Excerpted passage:

▼

Assignment 1: Introduction to the WEKA Data Mining Software
Starting WEKA in the PC room
- Linux: Download the WEKA jar file. You can put it on the Desktop.
- Start a command window, e.g. GNOME
- Go to desktop: cd Desktop
- Start the jar file: java -jar weka.jar
- Study the animals in the document (zoo.xls or zoo.txt). Without using a data mining tool, draw a decision tree of three to five levels deep that classifies animals into a mammal, bird, reptile, fish, amphibian, insect or invertebrate.
- Read about the ARFF-format here. Construct the header for the animal file.
- Download datasets.zip and unzip it. Open zoo.arff by going to Weka and then choosing the explorer.
- Find out in WEKA how many animals this dataset contains.
- Go to the Classify tab and select the decision tree classifier j48. Click on the line behind the choose button. This shows you the parameters you can set and a button called 'More'. Which algorithm is implemented by j48?
- Run the selected classifier. Which percentage of instances is correctly classified by j48? Which families are mistaken for each other?
- Again go to the parameter settings by clicking on the box after the 'Choose' button. Change the reducedErrorPruning setting to True. What is the difference?
- Experiment with some of the other classifiers and until you get a better classification performance. Write down the classifier and its performance.
Diabetes, contact lenses and politicians
- The datasets.zip file contains different data sets ranging from predicting diabetes in an indian population, to distinguishing republicans from democrats. Most datasets contain a short description in the 'header'. Choose at least one dataset, and answer the following questions:
- -What needs to be predicted (i.e. which class)?
- -Build a classifier and give the quality of the prediction.
On the internet you can find many more data sets. Not all these data sets are in the ARFF format. Have a look at the standard repository for datasets UCI http://archive.ics.uci.edu/ml/. Convert the Iris dataset to the ARFF format and try different data mining techniques.

▲

Directive 1: From the WEKA assignment, repeat word for word the part that begins with the words containing "- Go to the" and ends with "and its performance.".

Element and text location data
▼

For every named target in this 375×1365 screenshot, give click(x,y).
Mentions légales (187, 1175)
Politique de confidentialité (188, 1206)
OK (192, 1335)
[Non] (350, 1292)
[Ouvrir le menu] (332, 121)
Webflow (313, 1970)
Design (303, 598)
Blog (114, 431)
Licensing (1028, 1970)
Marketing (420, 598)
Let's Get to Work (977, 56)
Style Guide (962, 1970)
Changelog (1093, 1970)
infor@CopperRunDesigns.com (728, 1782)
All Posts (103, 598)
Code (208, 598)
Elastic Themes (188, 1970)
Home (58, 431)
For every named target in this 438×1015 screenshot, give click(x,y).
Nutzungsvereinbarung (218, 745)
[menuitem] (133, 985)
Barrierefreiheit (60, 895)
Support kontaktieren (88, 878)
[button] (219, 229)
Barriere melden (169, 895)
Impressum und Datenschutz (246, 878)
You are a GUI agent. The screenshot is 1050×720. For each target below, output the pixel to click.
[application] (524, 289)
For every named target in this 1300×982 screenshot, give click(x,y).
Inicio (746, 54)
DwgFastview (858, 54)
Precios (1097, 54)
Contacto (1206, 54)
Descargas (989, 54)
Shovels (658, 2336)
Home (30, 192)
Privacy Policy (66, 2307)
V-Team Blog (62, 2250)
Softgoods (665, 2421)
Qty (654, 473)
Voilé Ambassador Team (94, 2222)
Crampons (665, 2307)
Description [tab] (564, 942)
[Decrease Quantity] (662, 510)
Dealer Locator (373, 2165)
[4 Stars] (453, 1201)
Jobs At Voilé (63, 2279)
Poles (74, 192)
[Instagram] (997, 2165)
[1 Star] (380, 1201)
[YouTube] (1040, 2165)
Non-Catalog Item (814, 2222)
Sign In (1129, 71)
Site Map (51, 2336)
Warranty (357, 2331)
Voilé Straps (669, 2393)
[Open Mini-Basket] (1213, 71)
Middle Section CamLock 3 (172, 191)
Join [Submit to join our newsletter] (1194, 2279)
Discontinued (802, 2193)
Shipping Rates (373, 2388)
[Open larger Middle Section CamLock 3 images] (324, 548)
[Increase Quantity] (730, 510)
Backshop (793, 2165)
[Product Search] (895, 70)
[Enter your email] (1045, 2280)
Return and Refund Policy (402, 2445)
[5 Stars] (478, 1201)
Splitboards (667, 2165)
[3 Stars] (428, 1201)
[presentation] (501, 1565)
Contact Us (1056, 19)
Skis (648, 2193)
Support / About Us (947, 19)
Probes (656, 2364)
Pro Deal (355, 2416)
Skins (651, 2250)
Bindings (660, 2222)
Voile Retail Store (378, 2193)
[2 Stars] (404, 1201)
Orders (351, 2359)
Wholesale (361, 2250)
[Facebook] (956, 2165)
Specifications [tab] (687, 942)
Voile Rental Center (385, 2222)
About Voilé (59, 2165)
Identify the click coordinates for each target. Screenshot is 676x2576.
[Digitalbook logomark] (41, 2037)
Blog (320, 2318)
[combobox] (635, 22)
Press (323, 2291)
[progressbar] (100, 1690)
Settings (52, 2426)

▲

Directive 2: Give the rows from the line containing "Barriere melden (169, 895)" through the line containing "[Product Search] (895, 70)" as a JSON list of strings, one string per line, leaving out blank lines.

Task result 1:
- Go to the Classify tab and select the decision tree classifier j48. Click on the line behind the choose button. This shows you the parameters you can set and a button called 'More'. Which algorithm is implemented by j48?
- Run the selected classifier. Which percentage of instances is correctly classified by j48? Which families are mistaken for each other?
- Again go to the parameter settings by clicking on the box after the 'Choose' button. Change the reducedErrorPruning setting to True. What is the difference?
- Experiment with some of the other classifiers and until you get a better classification performance. Write down the classifier and its performance.

Task result 2:
[
  "Barriere melden (169, 895)",
  "Impressum und Datenschutz (246, 878)",
  "You are a GUI agent. The screenshot is 1050×720. For each target below, output the pixel to click.",
  "[application] (524, 289)",
  "For every named target in this 1300×982 screenshot, give click(x,y).",
  "Inicio (746, 54)",
  "DwgFastview (858, 54)",
  "Precios (1097, 54)",
  "Contacto (1206, 54)",
  "Descargas (989, 54)",
  "Shovels (658, 2336)",
  "Home (30, 192)",
  "Privacy Policy (66, 2307)",
  "V-Team Blog (62, 2250)",
  "Softgoods (665, 2421)",
  "Qty (654, 473)",
  "Voilé Ambassador Team (94, 2222)",
  "Crampons (665, 2307)",
  "Description [tab] (564, 942)",
  "[Decrease Quantity] (662, 510)",
  "Dealer Locator (373, 2165)",
  "[4 Stars] (453, 1201)",
  "Jobs At Voilé (63, 2279)",
  "Poles (74, 192)",
  "[Instagram] (997, 2165)",
  "[1 Star] (380, 1201)",
  "[YouTube] (1040, 2165)",
  "Non-Catalog Item (814, 2222)",
  "Sign In (1129, 71)",
  "Site Map (51, 2336)",
  "Warranty (357, 2331)",
  "Voilé Straps (669, 2393)",
  "[Open Mini-Basket] (1213, 71)",
  "Middle Section CamLock 3 (172, 191)",
  "Join [Submit to join our newsletter] (1194, 2279)",
  "Discontinued (802, 2193)",
  "Shipping Rates (373, 2388)",
  "[Open larger Middle Section CamLock 3 images] (324, 548)",
  "[Increase Quantity] (730, 510)",
  "Backshop (793, 2165)",
  "[Product Search] (895, 70)"
]